Copy the material below unchanged, from its first line through the line that holds "pos(35,231)", both included.

* DATA FOR THIS TASK *
########################################

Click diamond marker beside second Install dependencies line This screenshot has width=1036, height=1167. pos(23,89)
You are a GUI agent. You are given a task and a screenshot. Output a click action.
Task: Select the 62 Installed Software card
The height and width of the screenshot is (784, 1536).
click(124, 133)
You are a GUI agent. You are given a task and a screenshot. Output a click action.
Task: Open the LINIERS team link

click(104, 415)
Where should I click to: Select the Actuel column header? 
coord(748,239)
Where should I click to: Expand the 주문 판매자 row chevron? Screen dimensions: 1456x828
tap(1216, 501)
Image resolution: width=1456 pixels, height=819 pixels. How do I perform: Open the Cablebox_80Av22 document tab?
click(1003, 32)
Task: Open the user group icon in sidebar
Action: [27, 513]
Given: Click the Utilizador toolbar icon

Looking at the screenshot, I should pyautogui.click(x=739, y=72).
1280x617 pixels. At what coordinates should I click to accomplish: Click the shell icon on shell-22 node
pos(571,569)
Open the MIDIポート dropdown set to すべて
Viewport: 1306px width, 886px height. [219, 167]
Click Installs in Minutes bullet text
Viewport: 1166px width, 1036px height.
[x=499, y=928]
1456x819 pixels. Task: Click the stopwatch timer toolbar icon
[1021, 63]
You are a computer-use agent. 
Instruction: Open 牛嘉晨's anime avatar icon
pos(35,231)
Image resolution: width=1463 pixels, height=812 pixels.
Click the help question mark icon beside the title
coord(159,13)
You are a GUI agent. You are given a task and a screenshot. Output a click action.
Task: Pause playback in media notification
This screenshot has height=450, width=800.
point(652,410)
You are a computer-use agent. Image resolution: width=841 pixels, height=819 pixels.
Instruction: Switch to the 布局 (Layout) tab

########################################

* THE REPLY *
Click diamond marker beside second Install dependencies line This screenshot has width=1036, height=1167. pos(23,89)
You are a GUI agent. You are given a task and a screenshot. Output a click action.
Task: Select the 62 Installed Software card
The height and width of the screenshot is (784, 1536).
click(124, 133)
You are a GUI agent. You are given a task and a screenshot. Output a click action.
Task: Open the LINIERS team link

click(104, 415)
Where should I click to: Select the Actuel column header? 
coord(748,239)
Where should I click to: Expand the 주문 판매자 row chevron? Screen dimensions: 1456x828
tap(1216, 501)
Image resolution: width=1456 pixels, height=819 pixels. How do I perform: Open the Cablebox_80Av22 document tab?
click(1003, 32)
Task: Open the user group icon in sidebar
Action: [27, 513]
Given: Click the Utilizador toolbar icon

Looking at the screenshot, I should pyautogui.click(x=739, y=72).
1280x617 pixels. At what coordinates should I click to accomplish: Click the shell icon on shell-22 node
pos(571,569)
Open the MIDIポート dropdown set to すべて
Viewport: 1306px width, 886px height. [219, 167]
Click Installs in Minutes bullet text
Viewport: 1166px width, 1036px height.
[x=499, y=928]
1456x819 pixels. Task: Click the stopwatch timer toolbar icon
[1021, 63]
You are a computer-use agent. 
Instruction: Open 牛嘉晨's anime avatar icon
pos(35,231)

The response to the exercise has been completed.